“It’s like going to a good Broadway show. You know it’s going to end and you soak it up as much as you can. Why does it not apply to death and living?”
BY DANIEL GAITAN | email@example.com
Patient advocate and storyteller Kimberly Paul is living her dream by sharing the gospel of death.
“End of life and death get a really bad rap,” said Paul, host of the Death by Design podcast and author of Bridging the Gap: Lessons from the Dying. “I’m on this rampage to help people wake up!”
Paul has devoted her life to radically changing the way Americans view life and death.
“We get caught up in the minutia in life and forget that miracles happen every day right in front of us,” she said. “The only things you take with you when you die are love, connections and memories. You can’t take money.”
Taking The Long Way
Paul, 45, didn’t expect to spend most of her professional life dealing with death.
After graduating from Meredith College in Raleigh, North Carolina, in 1994, Paul began working on the set of Saturday Night Live, casting for CBS daytime programming and freelancing for several production companies in New York City.

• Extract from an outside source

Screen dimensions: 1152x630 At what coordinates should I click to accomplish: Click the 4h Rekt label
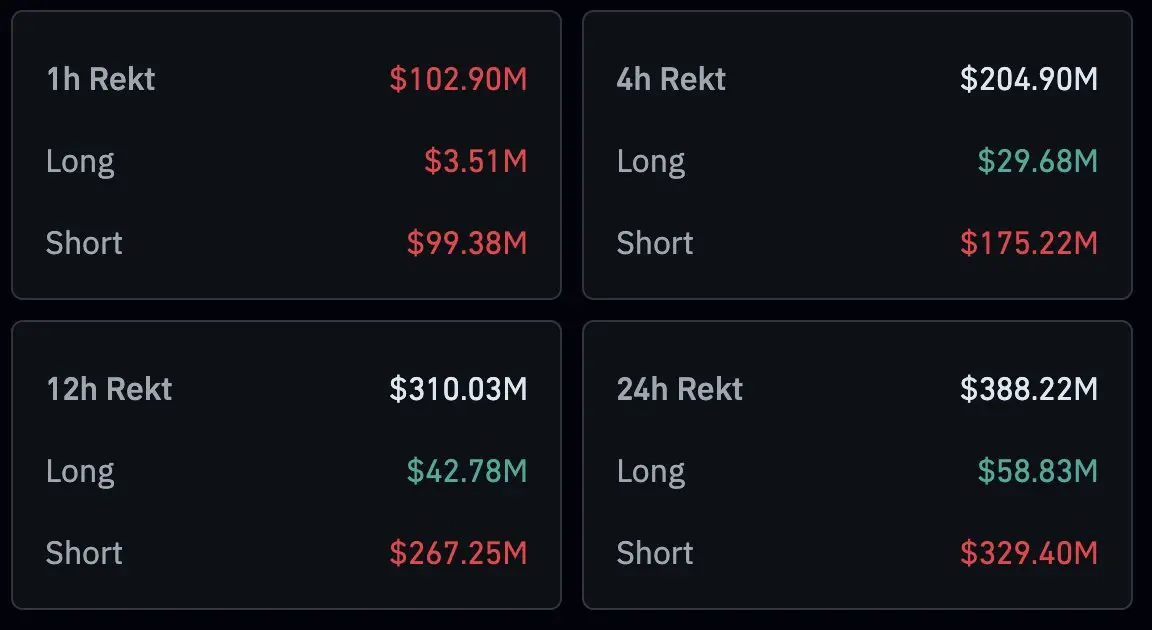[671, 79]
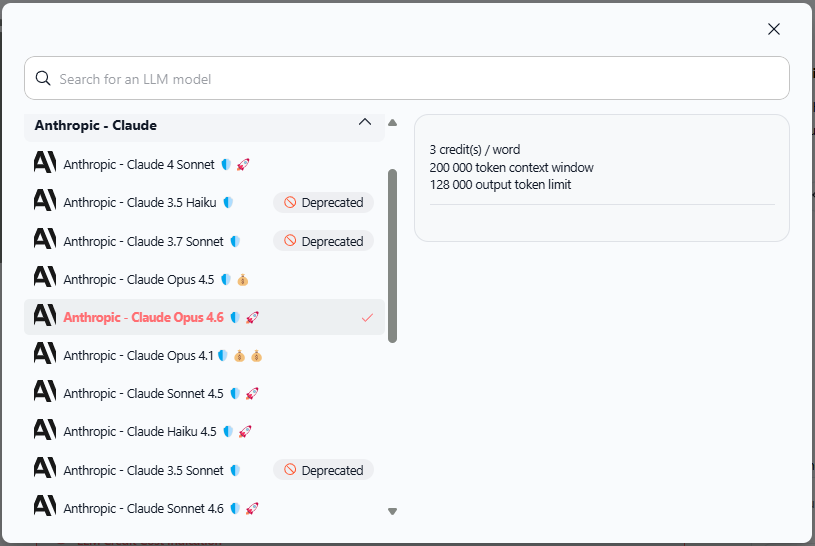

While working in the entertainment industry, Paul said she was captivated by the creative process of developing and telling stories.
For the last 18 years, however, she has been telling very different stories in far less glamorous spaces.
When her grandmother died in the late 1990s, Paul returned to North Carolina. Her television programs were on hiatus.
“My grandmother died in hospice care, so I looked up the local hospice hoping to volunteer for a couple month,” she recalled. “I started working with them thinking it would be a six-month gig.”
Those months turned into years, because Paul fell in love with the stories she heard at the bedsides of the dying.
“It’s really funny how you end up where you’re supposed to be, and you’re so unaware of it,” Paul said. “I started capturing these stories.”
After four years at Lower Cape Fear Hospice in Wilmington, she was promoted as a leader in the outreach and communications department. There, she produced stories showing how hospice patients and their loved ones chose to face death and disease.
She created the award-winning multimedia “Begin the Conversation” campaign in 2008 to encourage locals to talk about their care preferences; she was the driving force behind the program until her departure in 2016.
Selected to speak at TEDxAirlie that same year, Paul’s presentation focused on her passion for educating people of every health stage about death.
“If you knew you were dying would you be kinder? Would you love more deeply? Would you forgive quicker? Well, I have a secret to tell you: you are dying. We all are,” Paul told the crowd.
After the Tedx Talk, Paul knew she needed to practice what she had preached.
“After 17 years in hospice, I started feeling empty. I started feeling that I was not applying some of the life lessons I learned from the dying, and I was struggling,” Paul said.
She also knew that she wasn’t cut out for an eight-to-five job at a corporate hospice.
“I wanted to promote choice at the end of life, and I wanted to empower individuals to reclaim death and dying from the medical community,” Paul said.
Her new mission: to help others identify their end of life wishes and advocate for them.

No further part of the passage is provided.